Stored records:
========================
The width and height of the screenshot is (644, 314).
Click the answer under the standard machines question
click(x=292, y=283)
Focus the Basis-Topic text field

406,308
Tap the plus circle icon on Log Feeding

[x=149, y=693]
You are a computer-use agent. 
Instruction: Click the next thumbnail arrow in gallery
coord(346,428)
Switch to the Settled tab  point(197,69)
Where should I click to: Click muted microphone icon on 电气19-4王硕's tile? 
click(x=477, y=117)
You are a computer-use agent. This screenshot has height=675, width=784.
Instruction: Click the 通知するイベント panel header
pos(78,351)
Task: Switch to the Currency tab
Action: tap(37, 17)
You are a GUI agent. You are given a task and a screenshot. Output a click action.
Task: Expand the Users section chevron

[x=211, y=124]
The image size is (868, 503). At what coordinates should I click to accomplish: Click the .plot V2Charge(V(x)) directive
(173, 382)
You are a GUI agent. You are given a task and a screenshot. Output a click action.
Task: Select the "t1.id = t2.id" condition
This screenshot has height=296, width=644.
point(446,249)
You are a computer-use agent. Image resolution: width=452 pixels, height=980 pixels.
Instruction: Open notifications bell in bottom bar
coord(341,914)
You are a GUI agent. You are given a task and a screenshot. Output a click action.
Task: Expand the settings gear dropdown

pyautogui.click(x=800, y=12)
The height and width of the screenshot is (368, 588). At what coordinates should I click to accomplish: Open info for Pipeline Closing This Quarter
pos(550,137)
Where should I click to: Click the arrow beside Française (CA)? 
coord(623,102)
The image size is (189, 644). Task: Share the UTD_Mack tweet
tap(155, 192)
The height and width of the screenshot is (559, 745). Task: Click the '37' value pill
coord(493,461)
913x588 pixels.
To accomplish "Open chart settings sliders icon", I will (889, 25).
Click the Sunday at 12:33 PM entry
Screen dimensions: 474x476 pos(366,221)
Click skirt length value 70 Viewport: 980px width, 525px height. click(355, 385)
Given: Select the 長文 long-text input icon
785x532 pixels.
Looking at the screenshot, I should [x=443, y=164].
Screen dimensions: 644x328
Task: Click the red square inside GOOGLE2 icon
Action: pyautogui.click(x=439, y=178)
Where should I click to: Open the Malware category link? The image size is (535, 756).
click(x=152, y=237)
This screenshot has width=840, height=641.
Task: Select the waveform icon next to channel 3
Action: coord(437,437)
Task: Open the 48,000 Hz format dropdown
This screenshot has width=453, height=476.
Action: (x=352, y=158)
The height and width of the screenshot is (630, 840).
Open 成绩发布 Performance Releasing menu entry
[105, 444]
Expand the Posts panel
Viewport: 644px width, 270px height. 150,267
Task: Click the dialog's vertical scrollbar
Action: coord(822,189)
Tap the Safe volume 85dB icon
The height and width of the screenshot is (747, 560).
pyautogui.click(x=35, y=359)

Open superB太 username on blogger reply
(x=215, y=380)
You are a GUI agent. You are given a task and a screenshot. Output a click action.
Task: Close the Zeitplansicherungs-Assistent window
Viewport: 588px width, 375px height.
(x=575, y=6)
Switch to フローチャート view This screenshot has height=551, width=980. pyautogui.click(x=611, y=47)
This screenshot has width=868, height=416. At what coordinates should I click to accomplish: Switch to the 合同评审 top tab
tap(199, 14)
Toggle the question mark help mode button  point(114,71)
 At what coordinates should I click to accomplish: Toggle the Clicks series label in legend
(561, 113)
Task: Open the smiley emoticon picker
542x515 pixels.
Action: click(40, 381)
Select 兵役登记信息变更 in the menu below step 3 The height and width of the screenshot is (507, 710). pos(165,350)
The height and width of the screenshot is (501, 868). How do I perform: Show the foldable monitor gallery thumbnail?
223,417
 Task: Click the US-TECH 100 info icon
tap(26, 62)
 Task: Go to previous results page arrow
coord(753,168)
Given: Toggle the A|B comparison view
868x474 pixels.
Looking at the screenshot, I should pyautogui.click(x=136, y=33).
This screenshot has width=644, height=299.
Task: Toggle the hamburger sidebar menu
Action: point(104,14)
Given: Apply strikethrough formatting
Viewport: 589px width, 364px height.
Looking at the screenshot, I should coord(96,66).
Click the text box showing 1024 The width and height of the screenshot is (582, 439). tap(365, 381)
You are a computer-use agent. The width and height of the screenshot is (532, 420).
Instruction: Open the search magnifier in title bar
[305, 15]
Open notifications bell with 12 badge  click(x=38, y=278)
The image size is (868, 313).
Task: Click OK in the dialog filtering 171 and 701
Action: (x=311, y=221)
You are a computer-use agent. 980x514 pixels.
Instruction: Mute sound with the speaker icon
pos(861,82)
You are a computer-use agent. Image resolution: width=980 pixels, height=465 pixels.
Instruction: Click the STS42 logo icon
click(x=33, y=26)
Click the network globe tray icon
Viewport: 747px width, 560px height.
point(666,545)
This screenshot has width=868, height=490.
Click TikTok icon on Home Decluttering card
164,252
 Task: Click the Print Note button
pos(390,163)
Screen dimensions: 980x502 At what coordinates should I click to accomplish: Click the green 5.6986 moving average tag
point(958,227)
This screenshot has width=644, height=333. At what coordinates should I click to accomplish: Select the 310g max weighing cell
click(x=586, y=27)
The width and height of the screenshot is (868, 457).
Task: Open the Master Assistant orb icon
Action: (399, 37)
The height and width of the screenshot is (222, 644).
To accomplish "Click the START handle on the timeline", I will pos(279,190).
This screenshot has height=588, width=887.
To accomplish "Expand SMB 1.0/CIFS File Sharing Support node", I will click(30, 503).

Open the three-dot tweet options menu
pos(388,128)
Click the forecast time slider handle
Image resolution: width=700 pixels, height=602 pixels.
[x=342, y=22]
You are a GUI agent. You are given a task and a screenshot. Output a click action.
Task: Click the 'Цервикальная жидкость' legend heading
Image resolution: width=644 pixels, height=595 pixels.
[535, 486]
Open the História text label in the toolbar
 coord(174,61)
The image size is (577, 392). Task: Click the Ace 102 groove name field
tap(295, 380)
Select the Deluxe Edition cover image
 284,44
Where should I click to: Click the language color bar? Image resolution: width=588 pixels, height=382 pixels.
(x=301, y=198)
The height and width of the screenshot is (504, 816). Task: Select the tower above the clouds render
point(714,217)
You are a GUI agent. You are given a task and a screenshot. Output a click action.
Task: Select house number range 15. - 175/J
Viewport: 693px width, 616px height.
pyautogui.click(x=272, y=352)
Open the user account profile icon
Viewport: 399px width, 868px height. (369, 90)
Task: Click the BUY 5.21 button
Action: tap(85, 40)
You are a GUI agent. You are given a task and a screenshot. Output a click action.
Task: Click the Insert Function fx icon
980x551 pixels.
========================
Your goal
Gather from the data above every line with the string "will".

Completed task
To accomplish "Open chart settings sliders icon", I will (889, 25).
To accomplish "Click the START handle on the timeline", I will pos(279,190).
To accomplish "Expand SMB 1.0/CIFS File Sharing Support node", I will click(30, 503).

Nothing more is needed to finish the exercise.